JMIR Publications

ABSTRACT

Background:

Digital biomarkers are increasingly being used to provide clinical decision support for various health conditions. Speech signals as one of these biomarkers can potentially offer insights into underlying biological processes due to the complexity of speech production. Speech production involves the physical speech mechanisms, the respiratory system, brain-cantered cognition, and motor systems for the preparation and execution of speech movements. Therefore, deficits in any of these systems can cause changes in speech signal patterns.

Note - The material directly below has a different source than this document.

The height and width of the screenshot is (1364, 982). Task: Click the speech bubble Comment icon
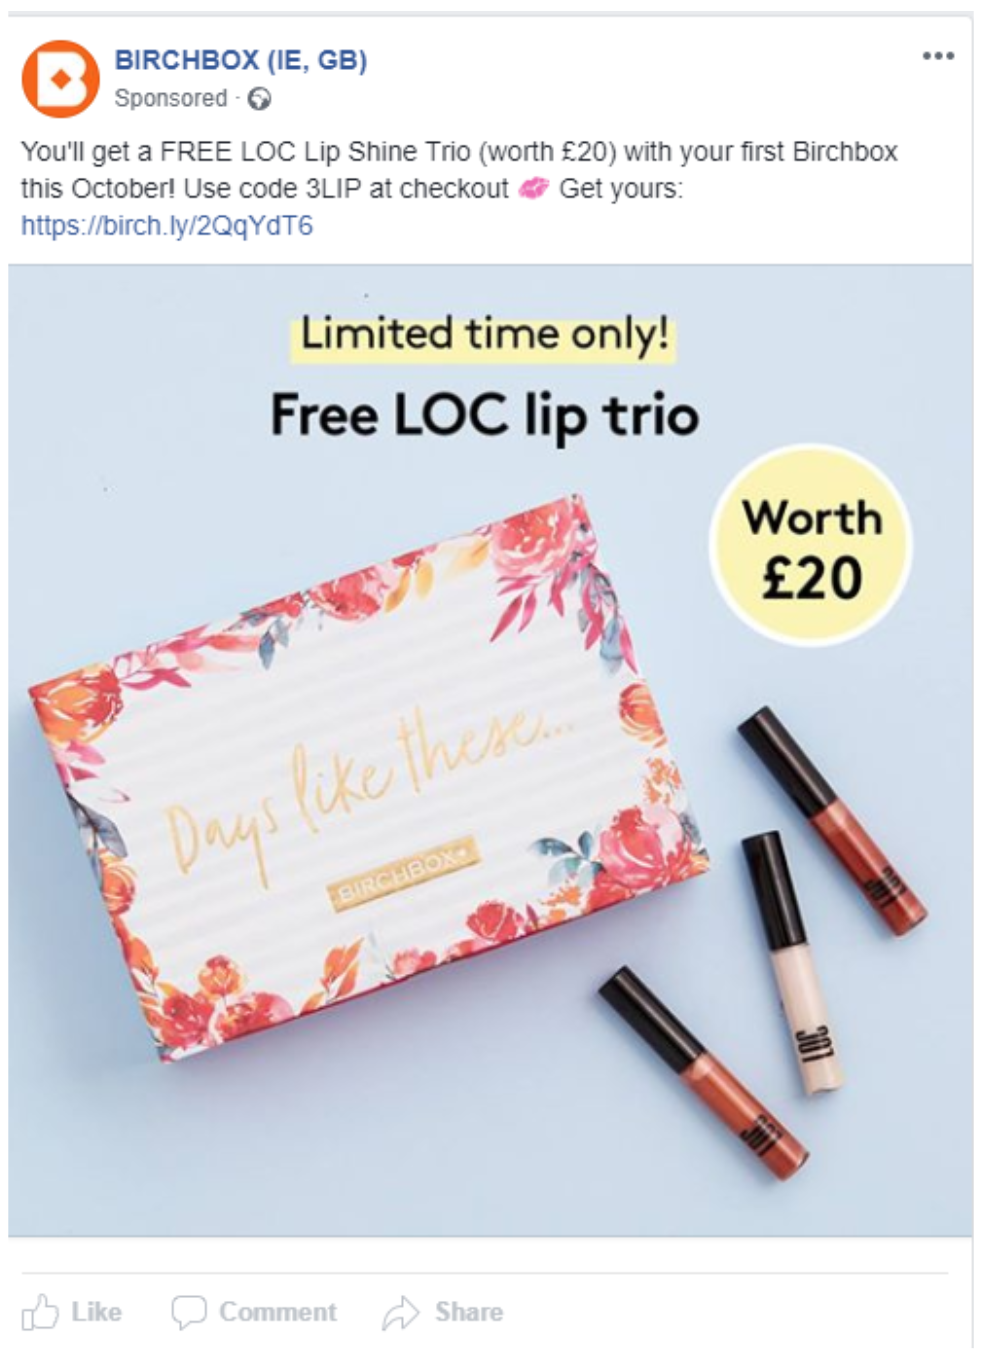pyautogui.click(x=189, y=1312)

Advances in speech processing techniques, artificial intelligence, and data analytics potentially can lead to the invention of a new generation of speech-based clinical decision support systems.

Objective:

This systematic scoping review aimed to investigate the technological revolution and trends in recent digital clinical speech signal analysis to understand the key concepts and research processes from both clinical and technical perspectives.

Methods:

A systematic search was undertaken in six databases, guided by a set of research questions. Articles were identified that focused on speech signal analysis for clinical decision-making. The included studies were analyzed quantitatively. A narrower scope of studies investigating neurological diseases was analyzed using qualitative content analysis

Results:

A total of 389 articles met the initial eligibility criteria of which 77 articles focused on neurological diseases were included in the qualitative analysis. Within the included studies, Parkinson's disease, Alzheimer’s disease, and cognitive disorders were the most frequently investigated. The literature investigated the potential for using speech signal analysis to support diagnosis, differential diagnosis, severity assessment, and treatment monitoring of neurological conditions. The most common speech tasks used to extract speech features were sustained phonations, diadochokinetic tasks, reading tasks, activity-based tasks, picture descriptions, and prompted speech tasks. From these tasks, classical speech features, advanced digital signal processing-based speech features, and audio images in the form of spectrograms were analyzed. Traditional machine learning and deep learning approaches were applied to make clinical predictions from those features while statistical analysis techniques were used to test statistical relationships and reliability of speech features. Model evaluations had mostly been confined to analytical validations. The need for a guided research process to lead research studies toward potential technological intervention in clinical settings was identified as a major research gap. A research framework was proposed adapting a research methodology in design science to guide research studies systematically.

Conclusions:

The findings reflect the contribution of the data science approach to exploiting the potential for speech signal analysis to aid clinical decision-making. Connecting interdisciplinary knowledge through a guided research process could make research efforts more clinically relevant in the future.